Scaling


Applications experience variable load. You can handle increased load by upgrading your service to have more resources or by scaling it to have more instances.

Render supports the following scaling methods:

  • Manual scaling: Scale your service by a specific number of instances.
  • Autoscaling: Automatically scale your service based on a target CPU utilization.

Manual scaling

Manual scaling is the simplest way to scale out your service. Your service will consistently have the desired number of instances. Open the Scaling tab in your service dashboard, enter the desired number of instances in the Manual Scaling section, and click Save Changes. Your service will immediately start to scale.

Manual scaling settings

Autoscaling

With autoscaling, Render scales your service up and down based on average CPU utilization so that you don’t have to estimate and overprovision resources in anticipation of peak traffic.

By default, autoscaling is disabled. You can enable autoscaling by opening the Scaling tab in your service dashboard and toggling the autoscaling switch on. After autoscaling is enabled, you can change the target CPU utilization and set the minimum and maximum number of instances for your service.

Autoscaling settings

How Autoscaling Works

Once autoscaling is enabled, Render periodically monitors the current CPU utilization and compares it against the target CPU utilization. We calculate the desired number of instances by multiplying the current number of instances by the ratio of the current CPU utilization and target CPU utilization.

For example, for a service with 2 instances, if the current CPU utilization is 80% and the desired CPU utilization is 60%, Render will scale this service up to 3 instances since ceil[2 * 80%/60%] = 3.

We have different time windows for scaling up and down. The scale up window is short, so that services are quickly able to respond to traffic bursts. The scale down window, on the other hand, is much longer to prevent the number of instances from fluctuating up and down too much in a short amount of time.

Monitoring Autoscaling

Autoscaling events are created when autoscaling configuration changes or when scaling up/down happens. These can be found in the Events tab in your service dashboard.

Autoscaling events

You can view the number of instances and the average CPU utilization of those instances over time in the Scaling tab in your service dashboard.

Autoscaling metrics

Billing

Your service is billed for the actual number of instances up at every second multiplied by the plan rate. There is no extra cost to enable autoscaling. Here are some examples to clarify.

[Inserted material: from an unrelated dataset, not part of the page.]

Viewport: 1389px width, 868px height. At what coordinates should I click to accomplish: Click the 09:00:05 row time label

If you have 2 instances running at all times (manual scaling), you’ll be billed 2x your plan’s rate. If your service is on the Starter plan for the whole month, you’ll be billed $7 × 2 = $14.

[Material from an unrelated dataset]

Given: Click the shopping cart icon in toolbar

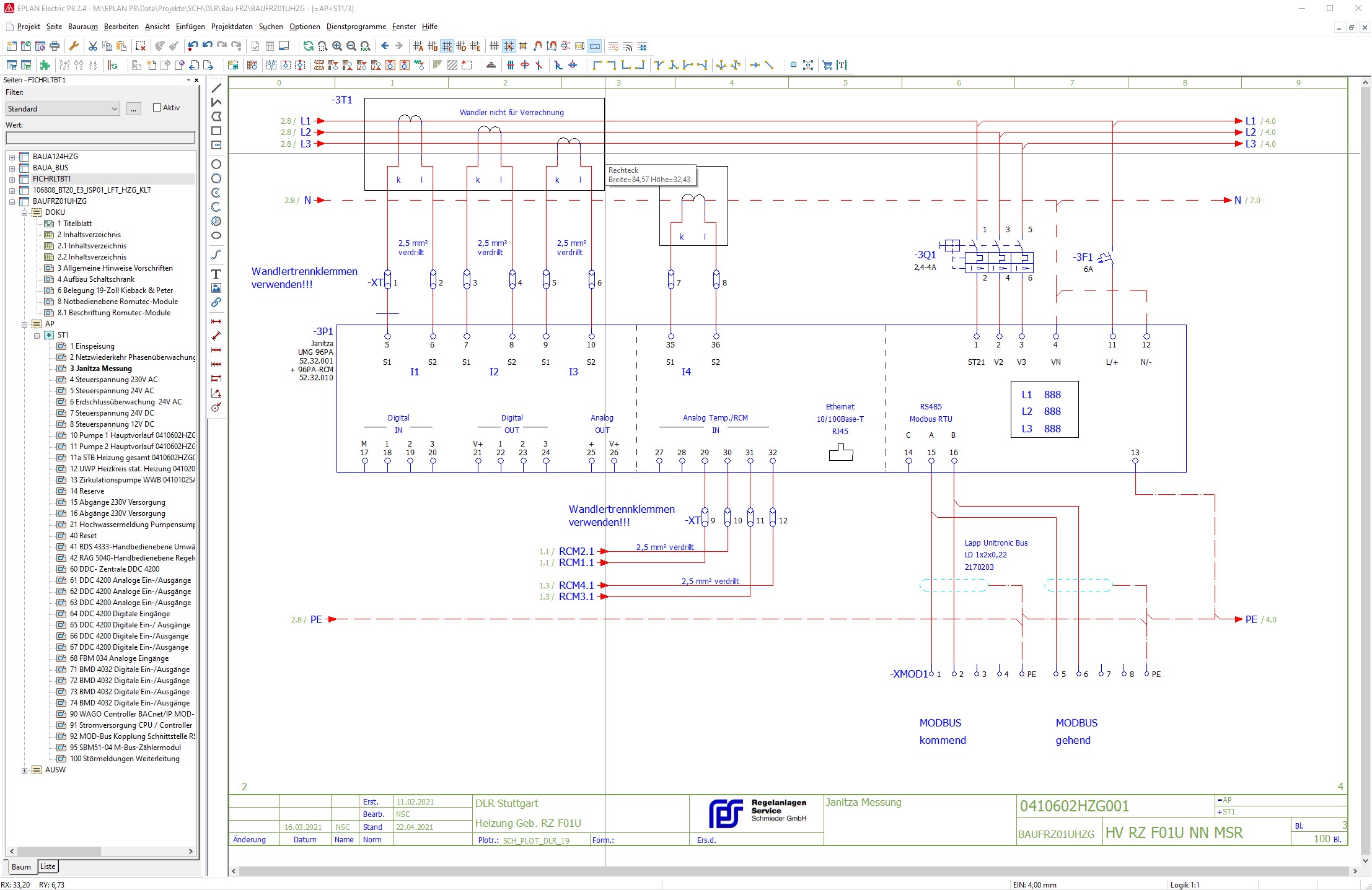Looking at the screenshot, I should (827, 65).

Suppose you have a Starter service with autoscaling enabled and, every day, your service scales to 2 instances for 6 hours and back to 1 instance for the remaining 18 hours, the actual number of instances of is (2 × 6 + 1 × 18) / 24 = 1.25, and you’ll be billed $7 × 1.25 = $8.75.

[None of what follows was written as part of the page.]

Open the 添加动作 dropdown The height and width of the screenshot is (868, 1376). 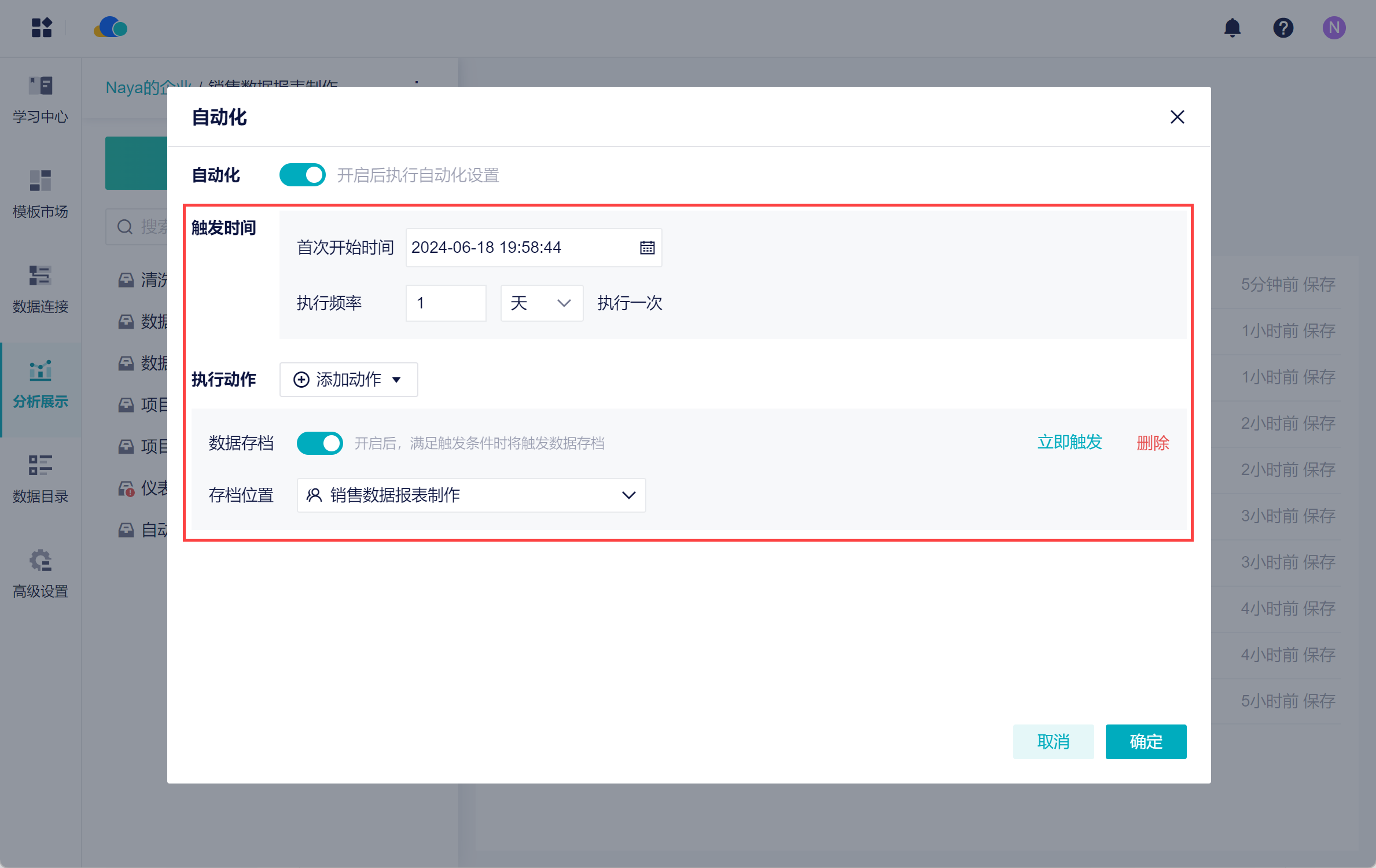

You can find the exact number of instance hours for your service for the month on the billing page and in the monthly invoices.

Application Considerations

  • Services with disks can only have a single instance and cannot be manually or automatically scaled. Consider moving persistent state out of services that you want to scale.
  • There is a load balancer in front of service instances to evenly distribute network request traffic to scaled web services.